Here, we report a diagnostic odyssey of a patient with an atypical Dravet-like phenotype, but with a good response to sodium channel inhibitors. Reanalysis of genetic data and functional analysis confirmed the causative role of the undescribed intronic variant in the SCN2A gene c.1035–7A>G. This report highlights the importance of a phenotype-driven strategy in DEE diagnosis and broadens the mutational spectrum of SCN2A epileptic disorders.

Materials and Methods

Subjects: The proband was clinically examined in the Veltischev Research and Clinical Institute for Pediatrics of the Pirogov Russian National Research Medical University, Russia. Genetic analysis was performed in Genomed Ltd., Russia. Functional analysis was performed in the Research Centre for Medical Genetics., Russia. We reviewed medical files, EEG tracing, video EEG recordings, magnetic resonance imaging (MRI), and seizure course during the follow-up ranging from 2 to 3.5 years.

DNA Analysis

Through the manuscript RefSeq accession numbers NG_016260.1and NM_021140.4 were used for the KDM6A gene, NM_001165963.4 were used for the SCN1A gene, and NG_008143.1 and NM_021007.3 for SCN2A.

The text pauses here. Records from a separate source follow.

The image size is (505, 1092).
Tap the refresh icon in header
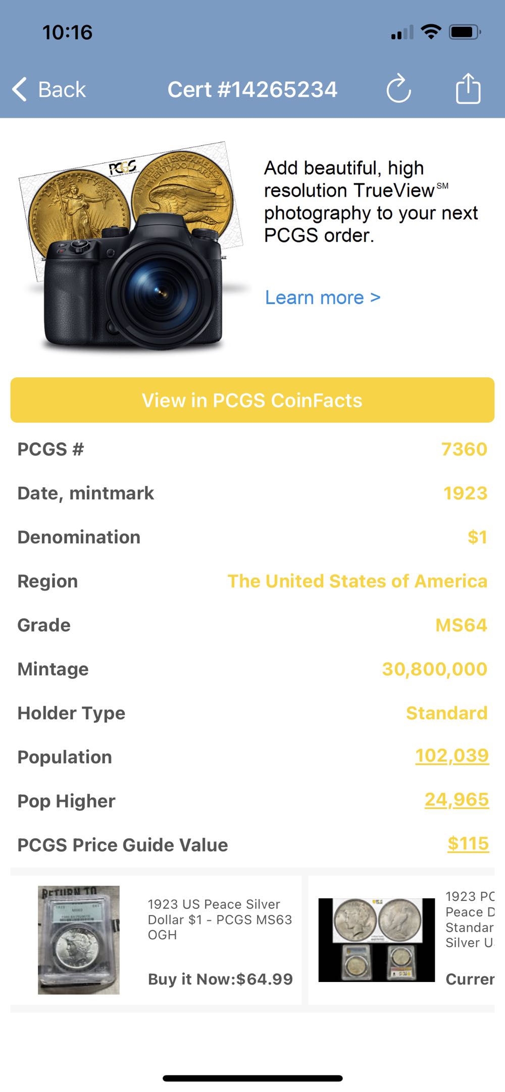398,89
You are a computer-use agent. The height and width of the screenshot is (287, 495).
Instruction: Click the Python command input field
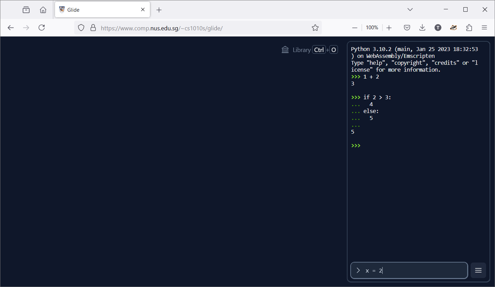(413, 270)
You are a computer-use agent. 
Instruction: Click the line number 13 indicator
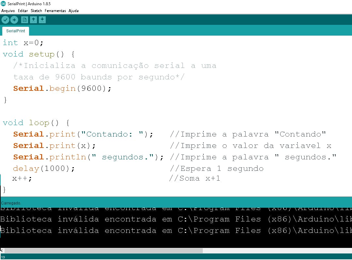[3, 258]
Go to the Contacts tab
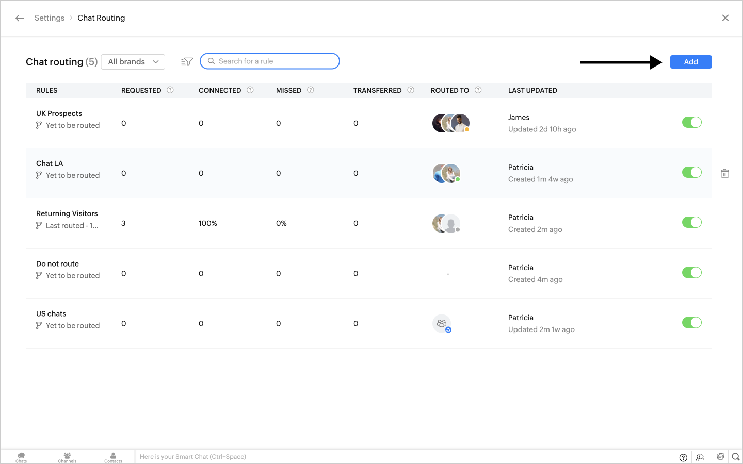Viewport: 743px width, 464px height. [x=113, y=457]
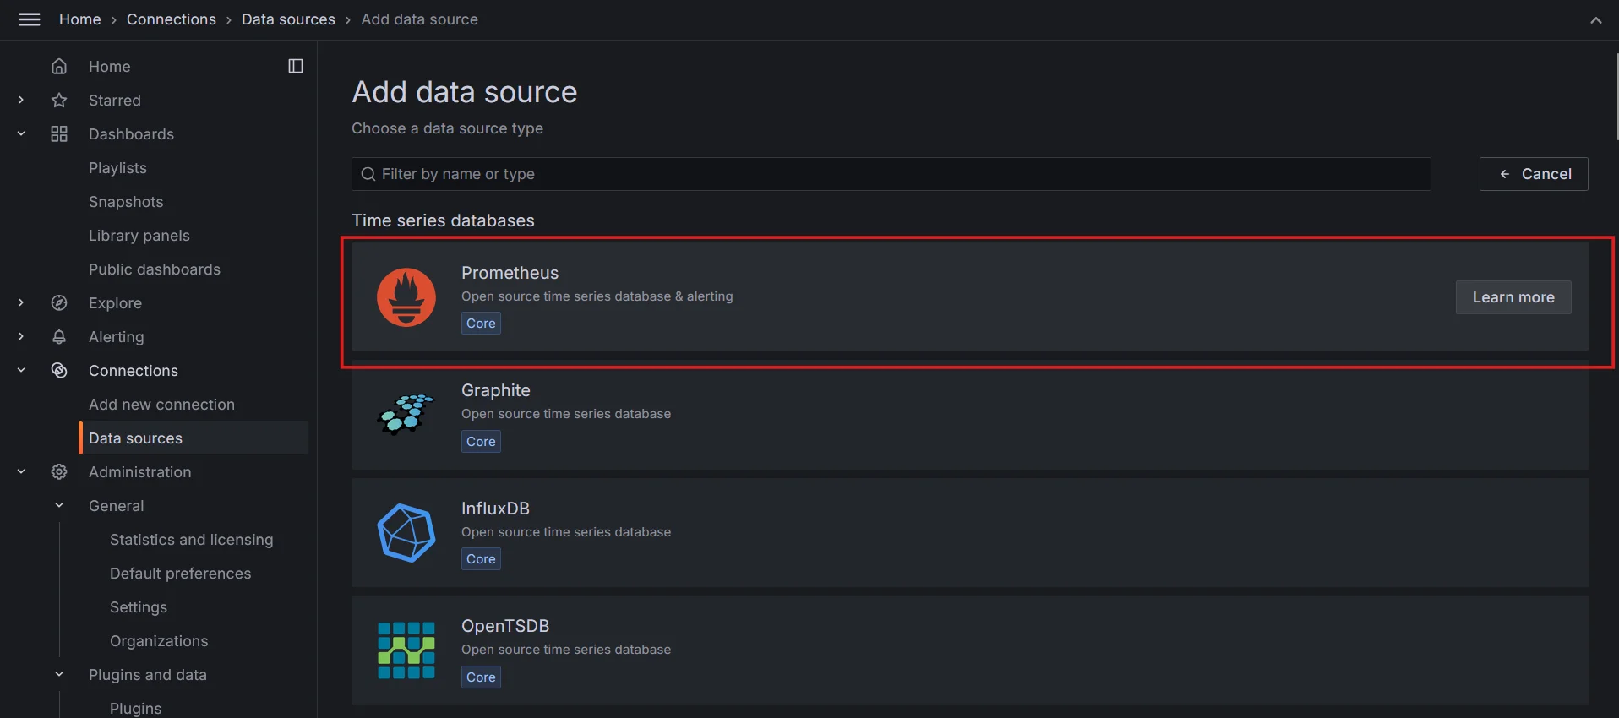The width and height of the screenshot is (1619, 718).
Task: Collapse the top bar with chevron
Action: [1595, 20]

An NGS-based custom gene panel of 2088 genes associated with epilepsy using genomic DNA was performed on Illumina NextSeq 500 instrument in 2 × 151 bp paired-end mode to an average depth of minimum 98.7x. The libraries were prepared and enriched using Illumina Nextera Rapid Capture Exome Kit v1.2. All candidate variants were validated using Sanger sequencing.

X-Inactivation Analysis at the HUMARA Locus

The unequal X-chromosome inactivation pattern was analyzed according to Allen et al. (1992). For this purpose, the X-linked HUMARA polymorphic repeat (CAG) n in AR gene exon 1 methylation pattern was detected using methyl sensitive quantitative fluorescent PCR (QF-PCR) with subsequent fragmentary analysis on the ABI3130xl Genetic Analyzer (“Applied Biosystems”, United States). The inactivated X-chromosome-carrying (with or without the mutant allele) cell percentage (XCI ratio) was evaluated according to the formula proposed by Bolduc et al. (2008).

Exon 9, intron 9, and exon 10 with the adjusted intronic regions of the SCN2A gene were amplified from the proband genomic DNA. The PCR product was cloned into a pSpl3-Flu2 plasmid vector as previously described (Sparber et al., 2020). Sanger sequencing was used for the selection of clones carrying wild-type (WT) and NG_008143.1 (NM_021007.2):c.1035–7A>G variant (MUT). WT and MUT plasmids were transfected into HEK293T cells using Metafectene (Biontex) according to the manufacturer’s instructions. Total RNA was isolated from the cells 48 h after transfection using the standard Trizol-based method, treated with DNAse I (Thermo Scientific), and reverse transcribed using ImProm-II™ Reverse Transcription System (Promega). Plasmid-specific primers were used in PCR for the detection of possible splicing alteration. PCR products were analyzed by denaturing PAGE with 8M urea with further Sanger sequencing.